Yet the worst insider trading scandal in U.S. history showed rules can be broken. Some 95 people were convicted in the crackdown by federal prosecutors in Manhattan and the FBI in New York starting in 2009, including fund managers, analysts and employees at public companies who were moonlighting as expert-networking consultants. For the extra fee paid to speak with an insider instead of an analyst, they demanded an edge.
In an egregious example, former SAC Capital fund manager Mathew Martoma was sentenced to nine years in prison in 2014 after trading on secrets about an experimental Alzheimer’s drug he learned from Dr. Sidney Gilman, a neurologist he met via GLG. SAC made profits and avoided losses of more than $275 million when the unsuccessful drug trials became public.
“There’s no question that expert-networking firms can be misused by securities traders to obtain material non-public information from company insiders,” said Arlo Devlin-Brown, a former federal prosecutor in New York, who handled insider trading cases. In Europe, “the securities industry would be well advised to use expert-networking firms who have strong reputations and compliance programs to protect themselves.”
While middle men like GLG were never accused of wrongdoing in U.S. cases, most have since invested millions of dollars in compliance systems and training to prevent consultants from breaking the law. For instance, experts will still get paid if they hang up the phone because they feel uncomfortable with the line of questioning and they’re forbidden from exchanging contact details.
Expert-networking companies are seizing on MiFID II to boost their presence in Europe, with GLG Managing Director Laurence Herman seeing an opportunity to step in if banks scale back coverage of small and medium enterprises.
Some are wary about the industry’s spotty history.
“Previous scandals definitely shook my trust in these expert networks,” said Sherban Tautu, who advises clients of SYZ Wealth Management in Geneva on how to invest $1.2 billion in hedge funds. “I clearly prefer funds not to use expert networks, but if they do, I want this to be well managed and monitored.”
Others are big fans. Leonardo Marroni found them particularly useful in understanding central bank policy when he worked at hedge fund GLG Partners in London, although his current employer—hedge fund Devet Capital—doesn’t use them.
“Sometimes you’d get the feeling that if a central bank had a hawkish or dovish stance at a press conference but they feel markets didn’t pick it up, they might press this stance” with an economist working for an expert network, who would then talk with hedge funds or investment firms, Marroni said.

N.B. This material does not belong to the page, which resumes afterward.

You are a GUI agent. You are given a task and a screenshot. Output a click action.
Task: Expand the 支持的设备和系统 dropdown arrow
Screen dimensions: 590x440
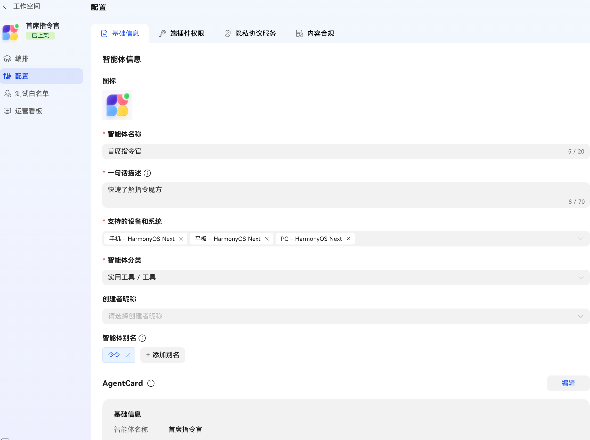point(581,239)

With fund managers slashing outside research budgets by 20 percent, the competition with conventional research could intensify.
Hermes Investment Management, which allocates almost 33 billion pounds ($46 billion) of client money, started using expert networks a couple of years ago for niche perspectives on areas like geopolitical risk, urbanization and automation. But “it would be dangerous and probably somewhat foolish to rely on them solely without additional work yourself,” investment chief Eoin Murray cautioned.
For experts, it’s a sweet deal. They earn about $300 an hour (some many times more) to talk about what comes most natural to them. Laurie Wilson, for instance, worked as an executive at Macy’s for more than 20 years and she now runs her own consultancy in New Canaan, Connecticut.
She works with three networks and typically gets a couple calls a month from hedge funds, private equity companies and consultants wanting to know whether brick and mortar retailers can survive the onslaught of online competition. But the potential risks of insider trading are never far from her mind.
“I have them hammered in my head,” Wilson said. “I always veer on the side of safety and tell them I can’t answer that question and move on. It doesn’t happen a lot.”